SG: In a context marked by a situation of a competition between the different actors in the French health system, the SSA is facing difficulties in filling positions commensurate with its needs. This concerns in particular the military medical general practice and some of the hospital specialties, which is critical for the performance of the operational contract.
EMMS: What incentives do you use in order to convince applicants of the desirability of a position?
SG: Recruitment is therefore a major orientation of the SSA‘s HR policy and various actions have been taken to strengthen the attractiveness and retention of the medical staff. These actions (ongoing and future) concern different
- Promoting the values of our military medical service, which have been built from the last three centuries: the noblesse of our mission must be highlighted.
- Intensification of a specific recruitment communication using social networks.
- Implementation of new recruitment tools: „sourcing“ contract entrusted to a specialized service provider, development of a „networking“ strategy with the creation of a network of recruitment ambassadors, strengthening of „health - defense“ training within faculties and health student training institutes.
- Improving the remuneration of practitioners through the implementation of incentives for recruitment or categorical measures to encourage physician retention.
EMMS: How is the quality of your technical equipment?

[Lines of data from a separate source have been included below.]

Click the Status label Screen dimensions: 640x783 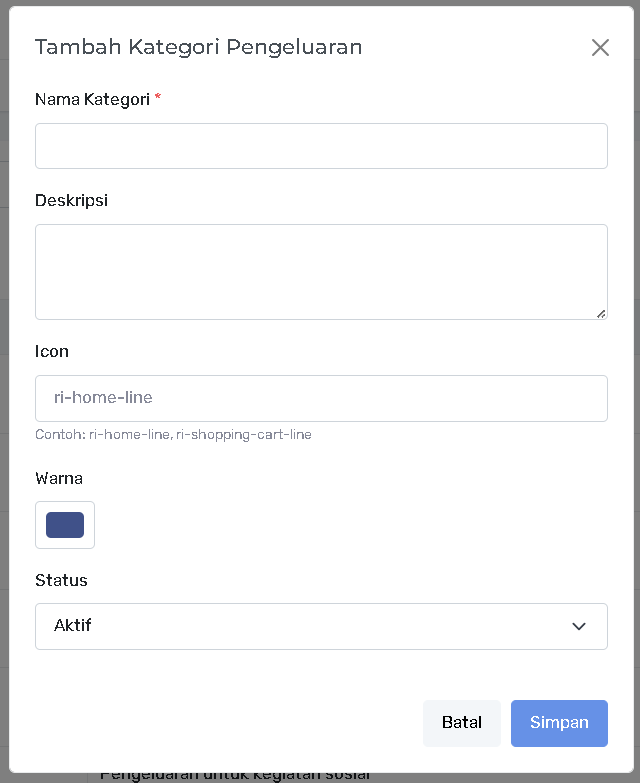(61, 580)
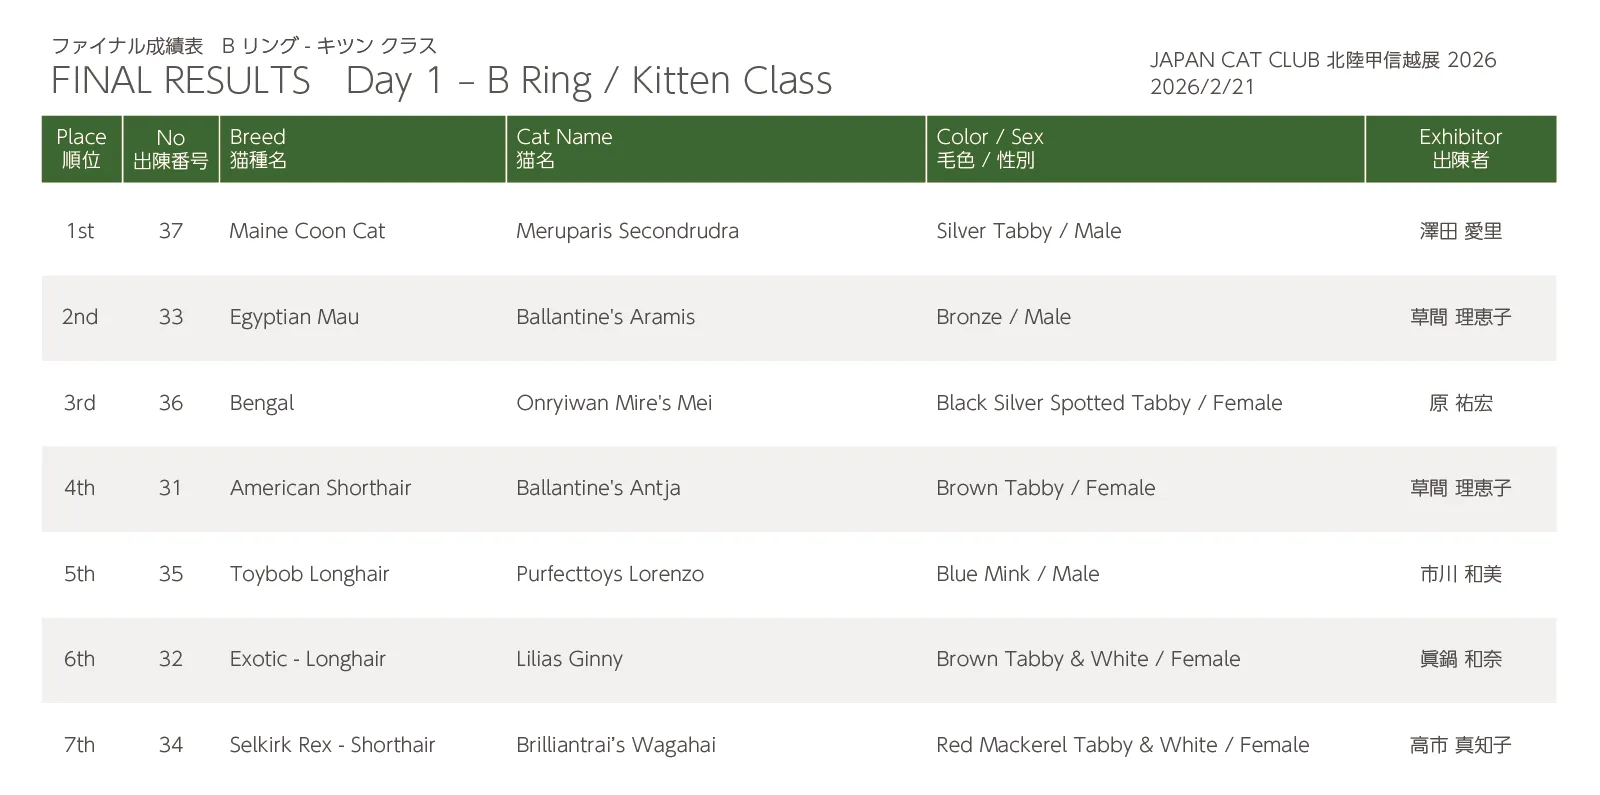This screenshot has height=795, width=1600.
Task: Click the Maine Coon Cat breed cell
Action: click(x=307, y=231)
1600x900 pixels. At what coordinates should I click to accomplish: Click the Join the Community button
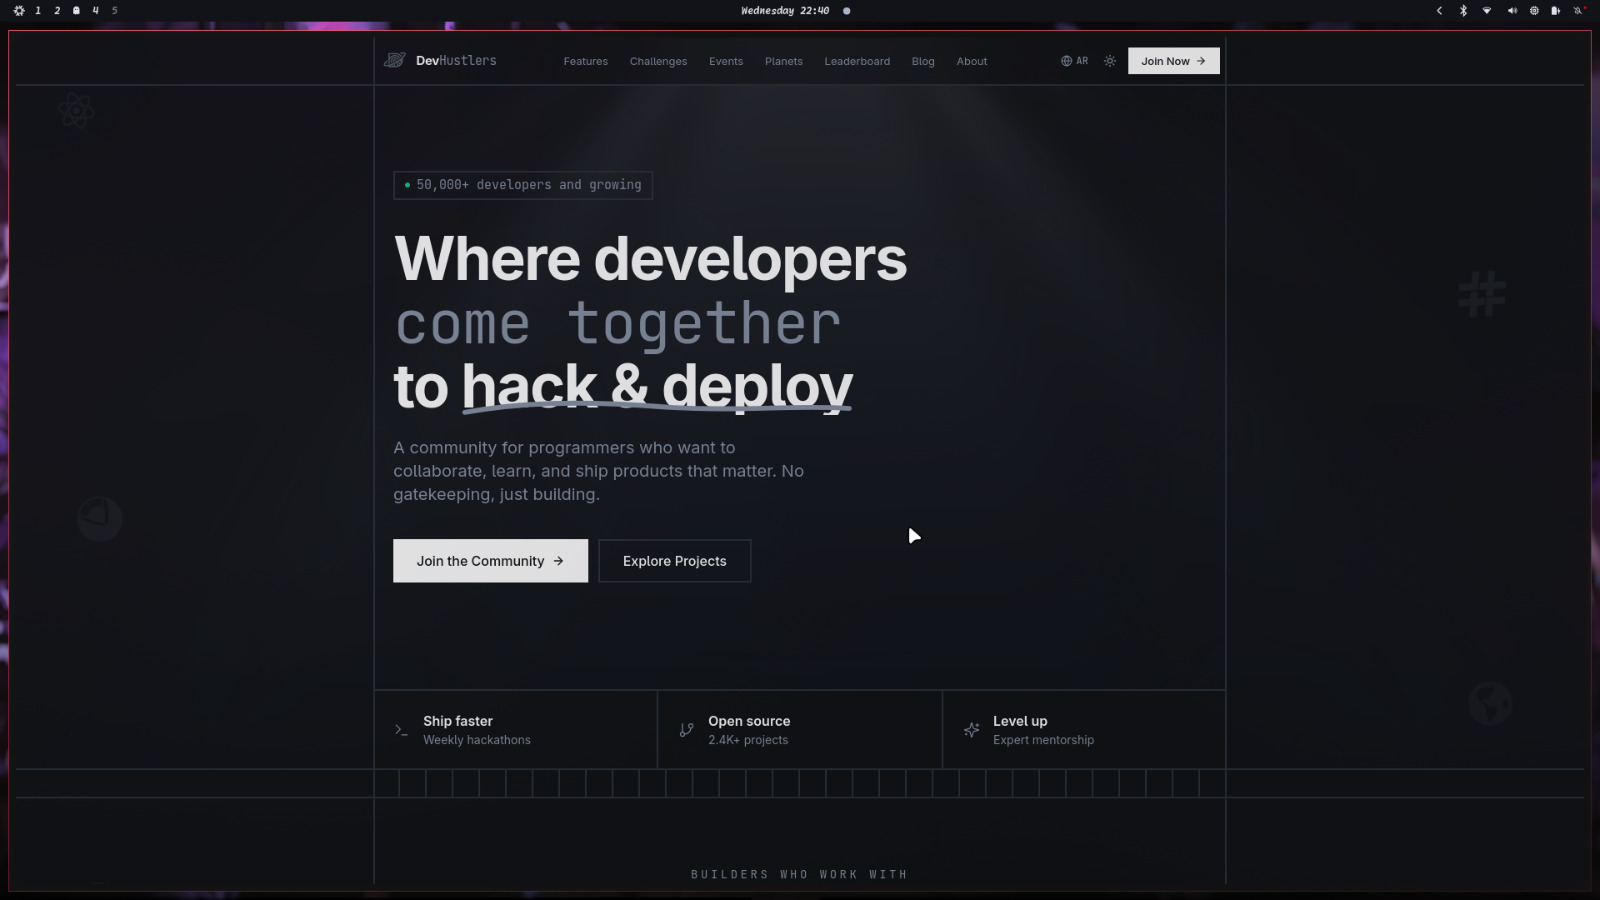(x=490, y=561)
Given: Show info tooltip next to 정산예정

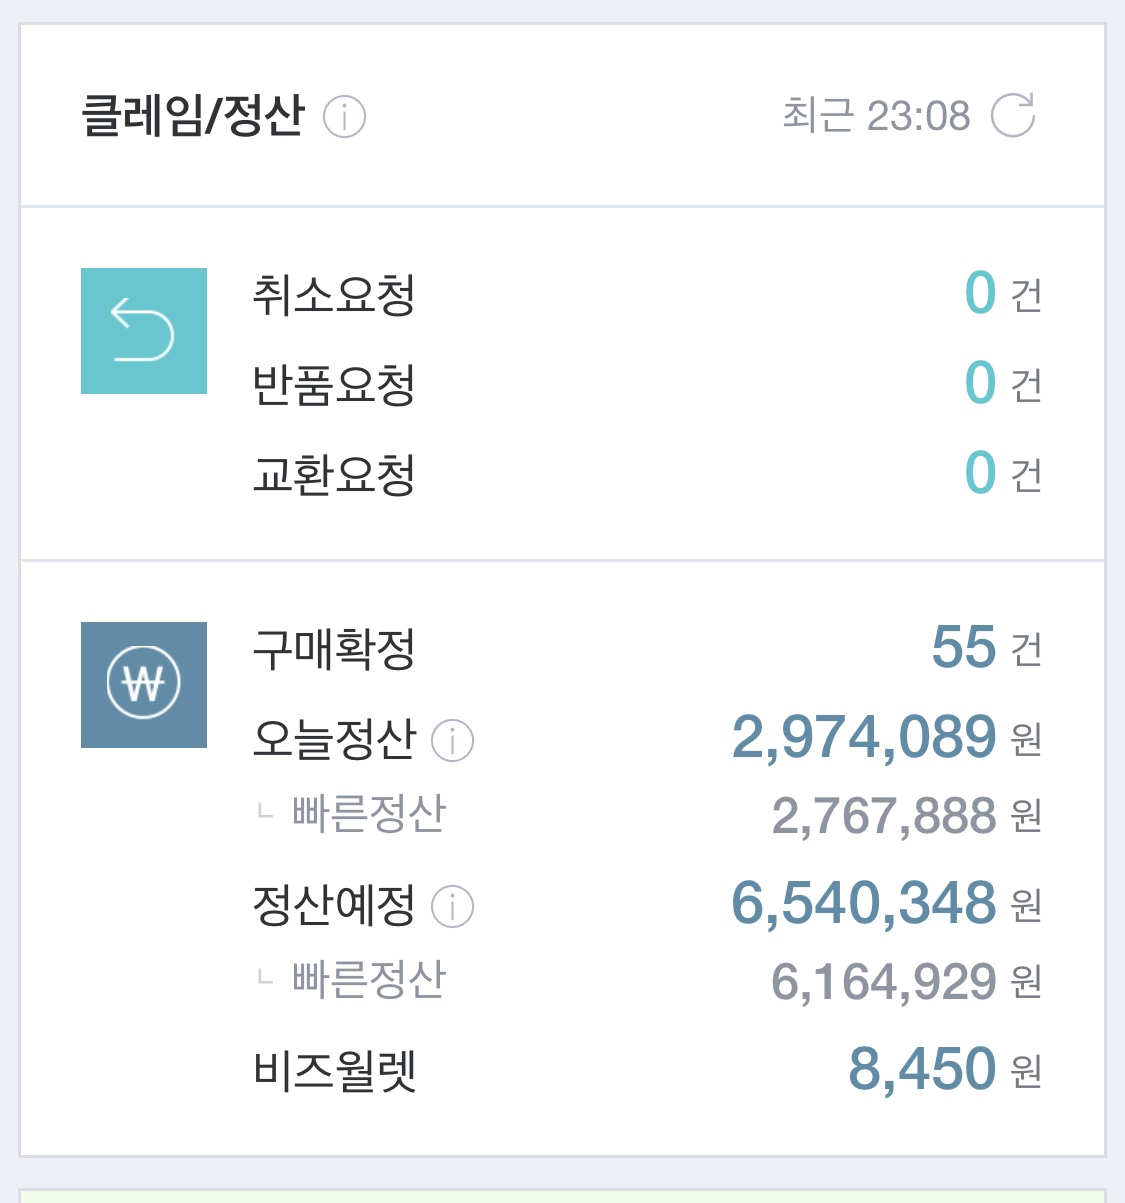Looking at the screenshot, I should [x=452, y=907].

SG: Our equipment allows us to respond to all the spectrum of operations envisaged. We have particularly worked on the mobility of damage control surgery capabilities and the SSA has recently developed an in-flight surgical capability. At the same time, we are working on the renewal of the R2 segment in order to deploy a surgical capability in an austere environment, including two critical care stations, two surgical sites and four intensive care stations.
EMMS: Cooperation on a European level is being intensified; one visible indication of this is the Multinational Medical Coordination Centre, MMCC. The medical service sector within the joint European defence policy is to be consolidated here. France has signed the PESCO Project EMC. How do you see France’s role in this project?
SG: The PESCO was issued from the Lisbon treaty (2007) and aims to promote European defense. It was reactivated in November 2017. 23 EU countries, willing to engage further on European collective security and defense, agreed initially on 19 projects. EMC, the only medical one, was approved on December 11th 2017 and given priority number one. In the spirit of 2016 Warsaw summit, COMEDS has issued a firm statement in its 49th plenary session to avoid duplication and thus merge this initiative with FNC/MMCC, with a broadened scope of missions, including operational ones. Building such an innovative multinational organization, which will contribute to a stronger NATO and a stronger EU, can be challenging; this is why France participates actively to the steering group, bringing its operational experience and helping project leading nation with defining MMCC/EMC concept and governance.
EMMS: What are your expectations in this regard?
SG: Facing increasing and vivid threats, European nations must develop a common strategic vision and knowledge, understand each other, and be able to coordinate themselves to act promptly and effectively together. This new organization must enable all this. I expect it will include, in the near future, the European Medical Operations Forum (EMOF), which is the medical part of the European intervention initiative.
EMMS: Are there any particular points you would like to make us aware of?
SG: All European medical services face same organisational and operational challenges as human resource deficit, and solutions vary due to political and military national agendas. To continue a policy of strong international partnership appears, more than ever, paramount.
EMMS: Is there anything you would like to convey to our readers?
SG: Operational medical research and innovation, above all efforts, appear to be the real way ahead for upgrading military medicine and save always more lives.
EMMS: Lieutenant General, thank you very much for granting us this concise and highly informative interview.